During this year’s MPA IMAG Conference, Bryan Welch, publisher and editorial director of Ogden Publications, Inc., made a case for low newsstand efficiency. “If you’re profitable at, say, 28.5 percent, why push for more?” he asked attendees.
This question brings only more questions: How can reducing the newsstand efficiency of a magazine be a good thing? If a publisher increases efficiency, doesn’t that mean more profit in the end? Not without consequences, says Welch.
“I’m not an advocate for low efficiency,” he says. “I’m speaking against the notion that high efficiency is always a good thing for us, as publishers. I hear too many of us talking as though higher efficiency is always good, but if that’s at the expense of total sales, profitability and audience development, then it isn’t a good thing. We as publishers need to know the economics of the newsstand well enough so that we can exert appropriate force to achieve the most profitable efficiency—not necessarily the highest.”

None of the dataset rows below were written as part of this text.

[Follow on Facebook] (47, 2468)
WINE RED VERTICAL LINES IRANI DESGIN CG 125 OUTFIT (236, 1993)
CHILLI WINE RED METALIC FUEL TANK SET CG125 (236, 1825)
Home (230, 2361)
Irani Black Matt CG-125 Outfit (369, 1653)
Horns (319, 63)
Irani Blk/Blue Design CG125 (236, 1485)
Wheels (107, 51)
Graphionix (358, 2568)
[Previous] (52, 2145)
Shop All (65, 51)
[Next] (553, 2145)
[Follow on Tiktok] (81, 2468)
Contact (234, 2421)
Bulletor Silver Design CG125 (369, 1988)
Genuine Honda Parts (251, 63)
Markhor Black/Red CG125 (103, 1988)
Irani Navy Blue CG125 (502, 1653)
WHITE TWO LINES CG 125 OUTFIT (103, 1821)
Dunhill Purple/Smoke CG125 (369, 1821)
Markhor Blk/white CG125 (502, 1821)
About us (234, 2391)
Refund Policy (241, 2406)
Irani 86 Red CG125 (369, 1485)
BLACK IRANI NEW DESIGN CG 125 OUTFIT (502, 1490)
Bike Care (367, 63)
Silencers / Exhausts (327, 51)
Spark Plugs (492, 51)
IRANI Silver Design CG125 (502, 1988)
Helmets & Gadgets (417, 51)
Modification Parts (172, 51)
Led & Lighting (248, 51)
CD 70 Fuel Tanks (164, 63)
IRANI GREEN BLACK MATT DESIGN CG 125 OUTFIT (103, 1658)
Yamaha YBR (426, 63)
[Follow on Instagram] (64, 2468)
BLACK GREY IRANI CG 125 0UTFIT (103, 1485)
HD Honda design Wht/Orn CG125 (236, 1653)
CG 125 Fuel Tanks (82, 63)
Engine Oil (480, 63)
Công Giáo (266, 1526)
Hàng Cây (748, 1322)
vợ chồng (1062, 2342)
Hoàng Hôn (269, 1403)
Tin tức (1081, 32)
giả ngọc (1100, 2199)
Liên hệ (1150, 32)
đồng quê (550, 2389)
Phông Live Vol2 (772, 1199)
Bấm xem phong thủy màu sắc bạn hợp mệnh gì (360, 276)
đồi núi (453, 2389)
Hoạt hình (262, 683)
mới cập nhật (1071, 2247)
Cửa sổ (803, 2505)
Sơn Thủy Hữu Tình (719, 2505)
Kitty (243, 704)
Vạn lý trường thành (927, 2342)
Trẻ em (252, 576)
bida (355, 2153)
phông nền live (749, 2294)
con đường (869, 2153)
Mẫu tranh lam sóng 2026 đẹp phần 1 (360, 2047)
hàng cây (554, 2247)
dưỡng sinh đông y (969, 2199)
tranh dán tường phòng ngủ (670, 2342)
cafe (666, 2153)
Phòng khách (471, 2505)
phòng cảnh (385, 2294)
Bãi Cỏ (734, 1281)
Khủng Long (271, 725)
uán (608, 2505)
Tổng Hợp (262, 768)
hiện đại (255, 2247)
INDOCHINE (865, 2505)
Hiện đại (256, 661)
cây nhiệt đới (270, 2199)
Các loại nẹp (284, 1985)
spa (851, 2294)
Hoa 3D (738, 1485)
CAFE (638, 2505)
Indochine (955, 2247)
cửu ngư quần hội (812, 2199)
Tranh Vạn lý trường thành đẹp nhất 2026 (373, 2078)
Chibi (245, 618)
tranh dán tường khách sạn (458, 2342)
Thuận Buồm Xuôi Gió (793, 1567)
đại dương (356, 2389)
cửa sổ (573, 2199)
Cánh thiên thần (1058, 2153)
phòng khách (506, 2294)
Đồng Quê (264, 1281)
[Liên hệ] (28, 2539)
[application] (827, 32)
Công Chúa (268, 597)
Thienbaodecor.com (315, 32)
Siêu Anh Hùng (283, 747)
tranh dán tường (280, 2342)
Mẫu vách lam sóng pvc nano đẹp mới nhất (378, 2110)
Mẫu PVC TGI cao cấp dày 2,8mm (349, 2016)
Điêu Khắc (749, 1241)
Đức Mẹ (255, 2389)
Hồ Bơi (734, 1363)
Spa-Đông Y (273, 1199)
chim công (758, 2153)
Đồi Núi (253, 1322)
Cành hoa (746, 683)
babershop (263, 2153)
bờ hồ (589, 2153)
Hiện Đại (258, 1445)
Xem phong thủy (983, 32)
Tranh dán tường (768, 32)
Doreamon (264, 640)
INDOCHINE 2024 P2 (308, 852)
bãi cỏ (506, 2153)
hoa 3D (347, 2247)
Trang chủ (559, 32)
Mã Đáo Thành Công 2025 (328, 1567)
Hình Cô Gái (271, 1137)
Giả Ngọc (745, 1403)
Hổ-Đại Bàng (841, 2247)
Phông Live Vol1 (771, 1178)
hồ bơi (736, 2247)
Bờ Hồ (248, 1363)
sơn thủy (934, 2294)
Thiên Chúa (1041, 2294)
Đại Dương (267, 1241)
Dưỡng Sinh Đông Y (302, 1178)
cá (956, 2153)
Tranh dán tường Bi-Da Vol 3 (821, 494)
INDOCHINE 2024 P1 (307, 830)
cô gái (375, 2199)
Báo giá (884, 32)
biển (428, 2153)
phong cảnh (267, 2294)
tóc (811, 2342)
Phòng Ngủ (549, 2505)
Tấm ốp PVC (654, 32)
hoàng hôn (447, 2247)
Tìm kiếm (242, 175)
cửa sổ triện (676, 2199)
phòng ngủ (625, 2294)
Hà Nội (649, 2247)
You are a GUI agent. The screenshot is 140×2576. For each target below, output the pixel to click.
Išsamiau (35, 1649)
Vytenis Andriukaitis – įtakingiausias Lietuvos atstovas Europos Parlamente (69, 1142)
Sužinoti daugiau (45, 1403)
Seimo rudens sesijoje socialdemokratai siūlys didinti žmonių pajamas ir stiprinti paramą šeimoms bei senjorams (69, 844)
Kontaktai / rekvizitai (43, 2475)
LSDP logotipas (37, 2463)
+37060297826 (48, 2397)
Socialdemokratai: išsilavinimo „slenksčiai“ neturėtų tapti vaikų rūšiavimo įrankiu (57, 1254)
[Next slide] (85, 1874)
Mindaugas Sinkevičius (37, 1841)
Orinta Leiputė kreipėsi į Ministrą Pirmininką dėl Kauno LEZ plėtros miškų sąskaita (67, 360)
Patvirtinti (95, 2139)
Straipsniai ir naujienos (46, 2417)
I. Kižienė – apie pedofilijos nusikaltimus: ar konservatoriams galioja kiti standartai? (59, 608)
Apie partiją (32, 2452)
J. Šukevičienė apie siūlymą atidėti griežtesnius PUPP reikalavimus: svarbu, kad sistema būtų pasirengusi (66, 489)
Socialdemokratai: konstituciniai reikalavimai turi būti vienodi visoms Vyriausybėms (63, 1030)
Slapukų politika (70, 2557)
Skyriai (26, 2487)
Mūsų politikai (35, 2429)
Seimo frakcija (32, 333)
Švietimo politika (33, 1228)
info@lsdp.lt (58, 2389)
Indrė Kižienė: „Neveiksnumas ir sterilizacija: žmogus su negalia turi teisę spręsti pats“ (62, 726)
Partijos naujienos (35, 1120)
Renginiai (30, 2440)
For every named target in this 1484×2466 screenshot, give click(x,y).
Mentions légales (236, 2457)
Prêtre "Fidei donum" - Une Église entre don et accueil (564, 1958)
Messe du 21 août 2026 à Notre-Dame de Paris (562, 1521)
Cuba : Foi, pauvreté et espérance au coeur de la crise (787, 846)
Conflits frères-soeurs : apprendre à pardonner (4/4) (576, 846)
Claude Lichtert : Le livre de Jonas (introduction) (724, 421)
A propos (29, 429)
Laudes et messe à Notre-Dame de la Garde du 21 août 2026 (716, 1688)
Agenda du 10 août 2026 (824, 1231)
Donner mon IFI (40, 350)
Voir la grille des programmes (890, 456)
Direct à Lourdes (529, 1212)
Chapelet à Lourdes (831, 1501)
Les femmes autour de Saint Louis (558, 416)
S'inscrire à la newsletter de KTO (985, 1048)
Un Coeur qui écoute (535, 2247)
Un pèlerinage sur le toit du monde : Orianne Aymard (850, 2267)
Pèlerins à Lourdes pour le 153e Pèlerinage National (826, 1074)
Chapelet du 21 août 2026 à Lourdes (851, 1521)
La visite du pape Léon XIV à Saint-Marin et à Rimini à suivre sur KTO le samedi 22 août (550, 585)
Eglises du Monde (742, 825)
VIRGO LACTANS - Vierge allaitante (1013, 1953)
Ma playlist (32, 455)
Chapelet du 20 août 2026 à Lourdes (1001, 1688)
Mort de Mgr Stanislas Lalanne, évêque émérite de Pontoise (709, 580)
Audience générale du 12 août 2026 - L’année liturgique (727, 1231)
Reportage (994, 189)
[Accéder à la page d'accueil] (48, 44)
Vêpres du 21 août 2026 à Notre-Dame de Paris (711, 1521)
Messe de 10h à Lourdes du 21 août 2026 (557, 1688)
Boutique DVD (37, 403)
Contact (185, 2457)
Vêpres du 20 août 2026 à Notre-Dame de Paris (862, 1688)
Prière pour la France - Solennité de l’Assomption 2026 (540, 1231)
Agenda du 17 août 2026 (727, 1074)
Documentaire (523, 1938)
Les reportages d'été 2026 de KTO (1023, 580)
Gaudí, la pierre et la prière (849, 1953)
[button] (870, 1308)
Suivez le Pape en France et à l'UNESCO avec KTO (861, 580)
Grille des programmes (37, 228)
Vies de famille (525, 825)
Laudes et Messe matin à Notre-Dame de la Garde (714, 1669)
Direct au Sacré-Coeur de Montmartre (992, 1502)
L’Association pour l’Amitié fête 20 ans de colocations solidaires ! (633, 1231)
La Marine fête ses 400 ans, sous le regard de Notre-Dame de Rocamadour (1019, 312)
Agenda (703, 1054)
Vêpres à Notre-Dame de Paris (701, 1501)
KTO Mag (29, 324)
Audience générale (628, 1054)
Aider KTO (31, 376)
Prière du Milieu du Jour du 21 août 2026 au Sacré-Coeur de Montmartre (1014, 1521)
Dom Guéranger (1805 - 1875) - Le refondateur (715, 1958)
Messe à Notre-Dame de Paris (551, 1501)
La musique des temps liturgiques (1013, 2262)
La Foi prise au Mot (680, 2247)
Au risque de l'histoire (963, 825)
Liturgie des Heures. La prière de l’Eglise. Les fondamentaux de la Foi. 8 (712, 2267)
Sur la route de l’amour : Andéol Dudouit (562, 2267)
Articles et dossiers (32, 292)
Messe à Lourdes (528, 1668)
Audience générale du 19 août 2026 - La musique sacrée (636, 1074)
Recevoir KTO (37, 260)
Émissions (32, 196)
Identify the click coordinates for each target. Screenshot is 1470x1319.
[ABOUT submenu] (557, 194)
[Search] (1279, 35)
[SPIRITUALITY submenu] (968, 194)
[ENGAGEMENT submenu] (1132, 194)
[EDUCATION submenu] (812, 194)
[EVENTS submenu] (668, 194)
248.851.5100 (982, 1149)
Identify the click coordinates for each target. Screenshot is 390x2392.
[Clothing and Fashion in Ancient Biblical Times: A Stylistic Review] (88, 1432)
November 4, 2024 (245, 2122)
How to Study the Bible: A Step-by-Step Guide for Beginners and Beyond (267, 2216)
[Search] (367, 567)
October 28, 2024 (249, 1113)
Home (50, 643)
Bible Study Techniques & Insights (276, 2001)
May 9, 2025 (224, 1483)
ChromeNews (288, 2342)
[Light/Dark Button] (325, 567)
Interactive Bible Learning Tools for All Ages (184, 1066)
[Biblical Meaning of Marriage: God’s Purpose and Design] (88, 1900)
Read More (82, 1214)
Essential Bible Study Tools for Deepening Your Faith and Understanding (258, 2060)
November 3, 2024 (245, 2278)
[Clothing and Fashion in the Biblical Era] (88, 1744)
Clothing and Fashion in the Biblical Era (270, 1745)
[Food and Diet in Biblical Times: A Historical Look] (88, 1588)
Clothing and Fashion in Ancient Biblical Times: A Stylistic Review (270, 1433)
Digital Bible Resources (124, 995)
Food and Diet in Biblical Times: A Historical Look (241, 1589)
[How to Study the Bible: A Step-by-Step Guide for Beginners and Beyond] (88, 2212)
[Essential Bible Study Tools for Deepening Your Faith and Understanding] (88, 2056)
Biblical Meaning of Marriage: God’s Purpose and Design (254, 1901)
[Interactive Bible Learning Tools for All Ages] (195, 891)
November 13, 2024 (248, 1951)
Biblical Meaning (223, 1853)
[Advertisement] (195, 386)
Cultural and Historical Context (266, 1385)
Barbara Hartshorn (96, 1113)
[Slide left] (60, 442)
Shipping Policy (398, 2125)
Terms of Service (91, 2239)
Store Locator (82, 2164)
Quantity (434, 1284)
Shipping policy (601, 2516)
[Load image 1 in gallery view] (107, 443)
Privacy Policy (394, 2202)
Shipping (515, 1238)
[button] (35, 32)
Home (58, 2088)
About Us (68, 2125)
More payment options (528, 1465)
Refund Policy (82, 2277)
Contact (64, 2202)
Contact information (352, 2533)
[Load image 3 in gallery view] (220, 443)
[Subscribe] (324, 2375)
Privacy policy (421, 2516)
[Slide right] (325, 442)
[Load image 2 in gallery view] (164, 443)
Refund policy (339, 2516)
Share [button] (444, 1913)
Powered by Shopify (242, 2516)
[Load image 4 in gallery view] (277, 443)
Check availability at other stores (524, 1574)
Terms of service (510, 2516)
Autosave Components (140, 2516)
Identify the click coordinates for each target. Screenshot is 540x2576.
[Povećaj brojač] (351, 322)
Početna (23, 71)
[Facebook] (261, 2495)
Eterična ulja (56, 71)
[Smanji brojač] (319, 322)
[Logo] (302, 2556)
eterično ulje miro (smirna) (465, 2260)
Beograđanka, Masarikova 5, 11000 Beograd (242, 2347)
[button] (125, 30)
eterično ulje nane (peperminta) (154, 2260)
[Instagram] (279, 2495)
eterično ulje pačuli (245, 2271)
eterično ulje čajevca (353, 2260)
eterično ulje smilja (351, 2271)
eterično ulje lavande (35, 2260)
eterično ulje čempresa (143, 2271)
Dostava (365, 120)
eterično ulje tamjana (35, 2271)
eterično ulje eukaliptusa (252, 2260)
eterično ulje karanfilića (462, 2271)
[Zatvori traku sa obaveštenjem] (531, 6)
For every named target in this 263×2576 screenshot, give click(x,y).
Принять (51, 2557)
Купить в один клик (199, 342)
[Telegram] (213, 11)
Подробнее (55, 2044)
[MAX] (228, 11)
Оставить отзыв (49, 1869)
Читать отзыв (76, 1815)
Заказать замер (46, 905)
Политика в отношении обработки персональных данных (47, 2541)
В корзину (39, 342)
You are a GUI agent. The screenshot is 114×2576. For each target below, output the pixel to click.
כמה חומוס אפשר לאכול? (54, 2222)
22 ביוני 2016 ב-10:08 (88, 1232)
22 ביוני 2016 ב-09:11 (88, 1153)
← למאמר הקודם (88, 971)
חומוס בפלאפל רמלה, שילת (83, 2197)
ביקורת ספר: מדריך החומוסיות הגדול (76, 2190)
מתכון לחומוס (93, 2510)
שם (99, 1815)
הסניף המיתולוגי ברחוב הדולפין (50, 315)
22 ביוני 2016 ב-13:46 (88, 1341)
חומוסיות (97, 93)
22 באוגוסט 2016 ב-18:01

Welch used a magazine with a draw of 100,000 as an example (see chart below). It costs $60,000 to produce the draw and it sells at an efficiency of 49 percent, or 49,000 copies, with a net income of $50,000. If the publisher were to increase the draw by 25,000—or by another efficiency step of 40 percent—and sell 59,000 copies, the total of efficiency of the draw would decrease by 2 percent even though the net income has increased.
Many factors influence the appropriate efficiency level, including cost of goods, revenues per copy, ancillary revenues, subscription revenues and price, Welch says. “The only way publishers can maximize the value of their newsstand business is by understanding their goals and then negotiating with the other players to push their counterparts toward the most beneficial scenario for the publisher.”
Historically, he adds, publishers have too often seen circulation as a means of building and maintaining a rate base. “They haven’t been rigorous in newsstand economics,” he says. “If they were, they could discover that they have a profit center. Then they would be able to address the questions of those economics more rigorously.”